Se de um lado um grupo de apoiadores do presidente Luiz Inácio Lula da Silva (PT) se reuniu em um bar em frente ao Thyssenkrupp Estaleiro Brasil Sul, em Itajaí, para acompanhar a cerimônia da fragata Cunha Moreira (F202) pela televisão, do outro lado havia gente discordando, e fazendo questão de dizer. Um morador da região parou para conversar com a reportagem do Jornal Razão na calçada e não economizou no recado.
A primeira frase já dava o tom da entrevista.
Tando aqui ou não tando é a mesma coisa.
Para ele, a expectativa em cima da visita não corresponde ao que se vê, de fato, na rua. O morador apontou para o grupo reunido no estabelecimento em frente ao estaleiro como prova do que defendia.
Apoiadores nenhum, tá muito fraco.
Rotina segue igual
Na avaliação dele, a maior parte dos moradores de Itajaí segue com a rotina normal, sem dar muita atenção à passagem presidencial pela cidade. A visita, segundo o morador, não muda o cotidiano de quem trabalha, paga conta e segue a vida.
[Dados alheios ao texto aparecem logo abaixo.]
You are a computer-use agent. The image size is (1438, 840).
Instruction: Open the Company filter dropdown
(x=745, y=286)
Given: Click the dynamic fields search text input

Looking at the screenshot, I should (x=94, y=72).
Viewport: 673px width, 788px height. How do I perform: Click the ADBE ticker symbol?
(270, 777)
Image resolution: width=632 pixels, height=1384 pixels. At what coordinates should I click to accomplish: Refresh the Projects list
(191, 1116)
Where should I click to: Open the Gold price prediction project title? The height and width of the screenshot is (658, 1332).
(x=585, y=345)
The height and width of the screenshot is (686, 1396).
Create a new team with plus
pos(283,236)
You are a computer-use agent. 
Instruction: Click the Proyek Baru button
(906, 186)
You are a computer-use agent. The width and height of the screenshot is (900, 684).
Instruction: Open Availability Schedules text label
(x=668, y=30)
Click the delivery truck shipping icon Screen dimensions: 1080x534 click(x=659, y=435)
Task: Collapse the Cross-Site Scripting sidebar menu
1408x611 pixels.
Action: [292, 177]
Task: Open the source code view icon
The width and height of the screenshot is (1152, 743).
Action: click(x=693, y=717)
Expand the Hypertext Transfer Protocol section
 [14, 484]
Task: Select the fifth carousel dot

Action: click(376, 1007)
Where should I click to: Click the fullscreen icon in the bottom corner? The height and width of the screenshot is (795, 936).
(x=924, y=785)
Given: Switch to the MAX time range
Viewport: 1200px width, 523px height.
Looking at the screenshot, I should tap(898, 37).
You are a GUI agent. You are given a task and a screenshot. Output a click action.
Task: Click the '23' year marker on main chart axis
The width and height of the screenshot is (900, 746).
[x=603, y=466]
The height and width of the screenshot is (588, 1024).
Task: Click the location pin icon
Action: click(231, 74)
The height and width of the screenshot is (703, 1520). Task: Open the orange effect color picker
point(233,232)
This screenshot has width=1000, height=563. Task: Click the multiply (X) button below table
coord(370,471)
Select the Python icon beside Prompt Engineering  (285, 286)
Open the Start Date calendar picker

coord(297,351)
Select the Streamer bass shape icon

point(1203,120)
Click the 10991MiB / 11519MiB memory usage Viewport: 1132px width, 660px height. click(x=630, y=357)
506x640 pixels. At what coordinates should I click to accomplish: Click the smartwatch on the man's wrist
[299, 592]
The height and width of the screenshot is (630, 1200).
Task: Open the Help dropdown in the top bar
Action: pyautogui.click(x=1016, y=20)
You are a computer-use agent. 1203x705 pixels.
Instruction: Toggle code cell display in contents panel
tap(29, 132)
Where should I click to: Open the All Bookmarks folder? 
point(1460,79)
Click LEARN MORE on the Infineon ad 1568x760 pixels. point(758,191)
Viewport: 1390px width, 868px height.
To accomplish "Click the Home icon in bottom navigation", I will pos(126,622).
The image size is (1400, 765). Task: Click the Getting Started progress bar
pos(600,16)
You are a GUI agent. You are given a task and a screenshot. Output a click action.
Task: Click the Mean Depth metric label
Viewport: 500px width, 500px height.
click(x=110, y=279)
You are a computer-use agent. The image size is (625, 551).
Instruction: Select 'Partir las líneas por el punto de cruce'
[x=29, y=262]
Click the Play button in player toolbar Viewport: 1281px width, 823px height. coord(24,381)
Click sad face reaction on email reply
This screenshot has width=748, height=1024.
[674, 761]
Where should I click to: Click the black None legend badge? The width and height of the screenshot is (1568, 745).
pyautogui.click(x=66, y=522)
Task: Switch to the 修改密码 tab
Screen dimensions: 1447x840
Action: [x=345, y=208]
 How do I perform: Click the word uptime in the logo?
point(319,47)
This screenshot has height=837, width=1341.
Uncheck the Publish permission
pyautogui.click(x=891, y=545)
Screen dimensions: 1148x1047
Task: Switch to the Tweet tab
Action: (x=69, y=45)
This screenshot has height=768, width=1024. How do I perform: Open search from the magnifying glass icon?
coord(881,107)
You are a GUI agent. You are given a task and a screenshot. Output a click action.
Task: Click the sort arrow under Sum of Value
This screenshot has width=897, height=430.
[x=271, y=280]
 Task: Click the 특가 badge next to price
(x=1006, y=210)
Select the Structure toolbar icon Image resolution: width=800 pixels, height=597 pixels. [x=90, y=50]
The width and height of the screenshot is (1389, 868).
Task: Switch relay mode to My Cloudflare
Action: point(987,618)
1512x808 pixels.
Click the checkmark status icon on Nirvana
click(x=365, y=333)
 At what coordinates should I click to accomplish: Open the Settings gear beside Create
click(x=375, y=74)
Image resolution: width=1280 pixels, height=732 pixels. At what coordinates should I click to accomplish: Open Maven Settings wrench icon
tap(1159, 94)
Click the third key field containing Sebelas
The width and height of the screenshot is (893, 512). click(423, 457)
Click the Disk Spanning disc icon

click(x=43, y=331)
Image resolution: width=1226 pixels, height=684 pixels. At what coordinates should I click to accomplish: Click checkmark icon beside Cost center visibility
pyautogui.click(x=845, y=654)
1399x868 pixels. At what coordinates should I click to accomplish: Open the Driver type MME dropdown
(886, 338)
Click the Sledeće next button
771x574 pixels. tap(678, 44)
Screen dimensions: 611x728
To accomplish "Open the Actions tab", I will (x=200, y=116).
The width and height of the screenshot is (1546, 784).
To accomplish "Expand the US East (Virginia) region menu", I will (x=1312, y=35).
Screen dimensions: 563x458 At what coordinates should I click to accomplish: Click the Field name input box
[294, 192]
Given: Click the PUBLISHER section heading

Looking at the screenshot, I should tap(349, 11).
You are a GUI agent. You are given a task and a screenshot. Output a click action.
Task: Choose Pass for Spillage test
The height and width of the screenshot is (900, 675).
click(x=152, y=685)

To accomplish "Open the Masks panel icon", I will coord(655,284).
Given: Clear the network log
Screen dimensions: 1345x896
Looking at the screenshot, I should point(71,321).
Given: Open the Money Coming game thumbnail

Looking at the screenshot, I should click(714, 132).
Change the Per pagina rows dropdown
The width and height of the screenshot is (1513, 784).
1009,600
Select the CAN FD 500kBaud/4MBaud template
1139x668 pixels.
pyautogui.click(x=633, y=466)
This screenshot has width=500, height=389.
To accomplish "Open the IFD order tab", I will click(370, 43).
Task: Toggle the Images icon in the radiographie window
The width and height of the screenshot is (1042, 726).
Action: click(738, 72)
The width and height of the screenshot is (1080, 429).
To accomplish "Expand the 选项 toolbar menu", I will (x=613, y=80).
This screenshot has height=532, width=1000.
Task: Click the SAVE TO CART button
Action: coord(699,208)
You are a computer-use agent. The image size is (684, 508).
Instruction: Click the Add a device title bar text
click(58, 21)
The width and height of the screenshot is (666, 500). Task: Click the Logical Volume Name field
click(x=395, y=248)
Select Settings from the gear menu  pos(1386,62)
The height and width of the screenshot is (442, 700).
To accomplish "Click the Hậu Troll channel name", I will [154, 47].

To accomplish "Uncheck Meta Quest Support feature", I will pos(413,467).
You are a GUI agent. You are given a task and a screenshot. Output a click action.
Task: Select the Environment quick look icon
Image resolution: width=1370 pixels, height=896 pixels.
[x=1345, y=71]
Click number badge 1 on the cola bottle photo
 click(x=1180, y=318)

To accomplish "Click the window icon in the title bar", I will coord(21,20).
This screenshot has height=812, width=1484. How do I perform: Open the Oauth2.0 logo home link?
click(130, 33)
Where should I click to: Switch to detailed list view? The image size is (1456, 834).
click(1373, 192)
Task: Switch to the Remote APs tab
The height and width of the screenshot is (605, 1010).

A fala contrasta com o discurso dos apoiadores que estavam do outro lado da calçada, que justificaram a presença pelos investimentos da ordem de R$ 12 bilhões previstos para o setor naval e pelo apoio antecipado à candidatura do presidente em 2026. Entre uma calçada e outra, o que se viu em Itajaí foi o retrato em miniatura do Brasil dividido que aparece nas pesquisas: dois grupos pequenos, com leituras opostas do mesmo evento, separados por meia rua e por um anel de segurança.
A vista é a mesma
O esquema montado nos arredores do estaleiro segue rígido, com militares das Forças Armadas, agentes de segurança institucional e efetivo estadual em pontos estratégicos. A circulação está controlada, os perímetros isolados, e o acesso ao evento, restrito a convidados, autoridades e credenciados. Para quem está do lado de fora, seja a favor ou contra, a vista é a mesma: a entrada do estaleiro, as grades e a televisão do bar.
A cerimônia de batismo e lançamento ao mar da fragata Cunha Moreira segue em andamento na área interna do estaleiro. Depois, o presidente cumpre agenda no Porto de Itajaí antes de retornar a Brasília. Pelo histórico, sem aceno ao público de fora.